**What is required:** Please restate, word for word, the lines below that begin at the one with "is (639, 244)." and end at the one with "Given: Select the". Leave out all other lines.

**Extracted entries:**

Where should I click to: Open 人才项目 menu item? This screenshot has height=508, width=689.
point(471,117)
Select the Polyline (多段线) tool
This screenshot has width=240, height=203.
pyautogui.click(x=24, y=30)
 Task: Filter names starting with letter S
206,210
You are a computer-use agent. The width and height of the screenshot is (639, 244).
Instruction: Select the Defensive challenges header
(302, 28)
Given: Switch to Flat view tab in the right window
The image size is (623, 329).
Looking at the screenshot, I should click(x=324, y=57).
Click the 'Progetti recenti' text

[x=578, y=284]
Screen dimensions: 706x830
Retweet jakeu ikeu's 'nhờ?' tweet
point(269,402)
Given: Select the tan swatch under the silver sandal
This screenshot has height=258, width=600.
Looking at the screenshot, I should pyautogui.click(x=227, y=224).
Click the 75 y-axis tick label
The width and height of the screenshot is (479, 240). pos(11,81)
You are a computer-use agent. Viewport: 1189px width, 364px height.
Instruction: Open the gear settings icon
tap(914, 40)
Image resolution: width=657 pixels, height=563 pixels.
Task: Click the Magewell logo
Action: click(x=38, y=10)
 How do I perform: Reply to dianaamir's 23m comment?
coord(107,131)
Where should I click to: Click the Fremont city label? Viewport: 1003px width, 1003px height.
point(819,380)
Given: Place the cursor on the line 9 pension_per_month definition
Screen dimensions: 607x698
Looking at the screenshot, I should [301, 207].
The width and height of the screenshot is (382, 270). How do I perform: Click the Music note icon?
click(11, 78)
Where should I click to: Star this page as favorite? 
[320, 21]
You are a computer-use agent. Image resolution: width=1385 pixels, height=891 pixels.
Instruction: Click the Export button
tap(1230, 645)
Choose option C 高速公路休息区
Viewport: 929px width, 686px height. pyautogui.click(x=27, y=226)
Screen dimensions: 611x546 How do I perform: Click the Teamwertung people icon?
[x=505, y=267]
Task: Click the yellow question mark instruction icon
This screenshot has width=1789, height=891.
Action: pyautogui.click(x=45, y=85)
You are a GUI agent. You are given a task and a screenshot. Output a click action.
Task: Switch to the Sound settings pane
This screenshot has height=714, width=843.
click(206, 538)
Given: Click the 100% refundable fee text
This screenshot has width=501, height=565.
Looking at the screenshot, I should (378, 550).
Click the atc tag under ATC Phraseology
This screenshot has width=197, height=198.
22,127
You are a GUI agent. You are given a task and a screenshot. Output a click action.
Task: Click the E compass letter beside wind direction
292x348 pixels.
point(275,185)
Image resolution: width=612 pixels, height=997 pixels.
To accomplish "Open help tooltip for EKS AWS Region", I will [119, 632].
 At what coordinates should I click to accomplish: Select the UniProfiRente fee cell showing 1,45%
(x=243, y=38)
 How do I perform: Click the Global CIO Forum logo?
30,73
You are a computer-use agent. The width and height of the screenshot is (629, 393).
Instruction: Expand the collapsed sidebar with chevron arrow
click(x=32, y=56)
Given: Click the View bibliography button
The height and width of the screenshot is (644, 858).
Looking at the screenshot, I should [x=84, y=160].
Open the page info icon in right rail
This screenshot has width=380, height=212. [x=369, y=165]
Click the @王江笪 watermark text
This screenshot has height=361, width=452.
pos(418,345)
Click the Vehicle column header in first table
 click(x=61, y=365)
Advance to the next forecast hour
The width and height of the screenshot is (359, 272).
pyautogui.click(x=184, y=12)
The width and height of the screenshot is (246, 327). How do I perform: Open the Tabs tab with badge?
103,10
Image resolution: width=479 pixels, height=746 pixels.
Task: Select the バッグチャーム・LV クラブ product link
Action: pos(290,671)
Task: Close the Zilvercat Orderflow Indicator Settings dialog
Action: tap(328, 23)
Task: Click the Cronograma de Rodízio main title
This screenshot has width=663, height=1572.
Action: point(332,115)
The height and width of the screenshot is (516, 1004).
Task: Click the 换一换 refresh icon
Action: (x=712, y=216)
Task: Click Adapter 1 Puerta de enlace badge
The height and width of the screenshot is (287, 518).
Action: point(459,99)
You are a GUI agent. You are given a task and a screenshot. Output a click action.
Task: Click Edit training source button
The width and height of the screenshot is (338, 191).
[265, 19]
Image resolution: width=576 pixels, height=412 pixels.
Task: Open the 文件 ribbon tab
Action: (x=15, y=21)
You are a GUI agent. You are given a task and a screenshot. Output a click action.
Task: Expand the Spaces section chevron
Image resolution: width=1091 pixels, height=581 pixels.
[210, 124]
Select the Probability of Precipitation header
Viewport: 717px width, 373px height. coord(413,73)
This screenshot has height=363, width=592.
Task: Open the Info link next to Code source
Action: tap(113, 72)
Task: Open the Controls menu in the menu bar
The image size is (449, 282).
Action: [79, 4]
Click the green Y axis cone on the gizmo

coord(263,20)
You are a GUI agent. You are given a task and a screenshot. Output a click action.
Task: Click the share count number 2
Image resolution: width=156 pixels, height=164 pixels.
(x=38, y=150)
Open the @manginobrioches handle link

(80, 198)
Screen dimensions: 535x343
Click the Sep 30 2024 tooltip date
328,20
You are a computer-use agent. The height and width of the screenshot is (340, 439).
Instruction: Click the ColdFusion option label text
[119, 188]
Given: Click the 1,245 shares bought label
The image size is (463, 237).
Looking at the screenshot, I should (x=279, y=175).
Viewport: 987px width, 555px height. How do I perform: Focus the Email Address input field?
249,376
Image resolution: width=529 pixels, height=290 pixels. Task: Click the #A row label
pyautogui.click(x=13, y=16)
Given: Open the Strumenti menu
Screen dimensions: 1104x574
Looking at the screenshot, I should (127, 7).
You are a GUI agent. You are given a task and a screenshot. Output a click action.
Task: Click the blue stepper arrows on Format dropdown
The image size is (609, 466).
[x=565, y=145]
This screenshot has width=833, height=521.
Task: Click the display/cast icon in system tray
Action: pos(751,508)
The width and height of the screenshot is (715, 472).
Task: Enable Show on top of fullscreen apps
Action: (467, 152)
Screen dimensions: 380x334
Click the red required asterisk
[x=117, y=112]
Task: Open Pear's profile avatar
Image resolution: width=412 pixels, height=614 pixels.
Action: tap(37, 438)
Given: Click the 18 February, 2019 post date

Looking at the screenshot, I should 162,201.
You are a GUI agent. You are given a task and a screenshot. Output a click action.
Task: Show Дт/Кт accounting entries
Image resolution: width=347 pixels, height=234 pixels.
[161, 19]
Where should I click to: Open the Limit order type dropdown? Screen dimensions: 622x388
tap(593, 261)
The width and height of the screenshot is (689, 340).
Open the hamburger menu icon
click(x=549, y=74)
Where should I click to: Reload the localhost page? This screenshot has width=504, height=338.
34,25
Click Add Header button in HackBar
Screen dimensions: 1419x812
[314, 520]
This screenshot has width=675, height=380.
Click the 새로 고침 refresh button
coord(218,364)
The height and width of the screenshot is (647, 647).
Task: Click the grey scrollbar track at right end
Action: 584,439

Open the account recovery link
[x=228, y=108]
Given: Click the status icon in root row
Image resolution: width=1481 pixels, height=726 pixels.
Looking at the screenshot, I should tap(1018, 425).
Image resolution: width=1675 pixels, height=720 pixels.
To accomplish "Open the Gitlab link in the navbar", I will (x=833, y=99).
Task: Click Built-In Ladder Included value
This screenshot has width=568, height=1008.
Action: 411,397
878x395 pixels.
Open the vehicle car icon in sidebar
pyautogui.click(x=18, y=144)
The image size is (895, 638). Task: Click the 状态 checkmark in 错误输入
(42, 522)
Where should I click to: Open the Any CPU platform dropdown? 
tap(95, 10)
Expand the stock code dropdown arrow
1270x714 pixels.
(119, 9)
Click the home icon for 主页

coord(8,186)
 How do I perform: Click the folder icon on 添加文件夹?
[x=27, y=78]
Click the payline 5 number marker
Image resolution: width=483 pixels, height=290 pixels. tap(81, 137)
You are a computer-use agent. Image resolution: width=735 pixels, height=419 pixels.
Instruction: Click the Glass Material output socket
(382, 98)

**Task result:**
You are a computer-use agent. The width and height of the screenshot is (639, 244).
Instruction: Select the Defensive challenges header
(302, 28)
Given: Switch to Flat view tab in the right window
The image size is (623, 329).
Looking at the screenshot, I should click(x=324, y=57).
Click the 'Progetti recenti' text

[x=578, y=284]
Screen dimensions: 706x830
Retweet jakeu ikeu's 'nhờ?' tweet
point(269,402)
Given: Select the tan swatch under the silver sandal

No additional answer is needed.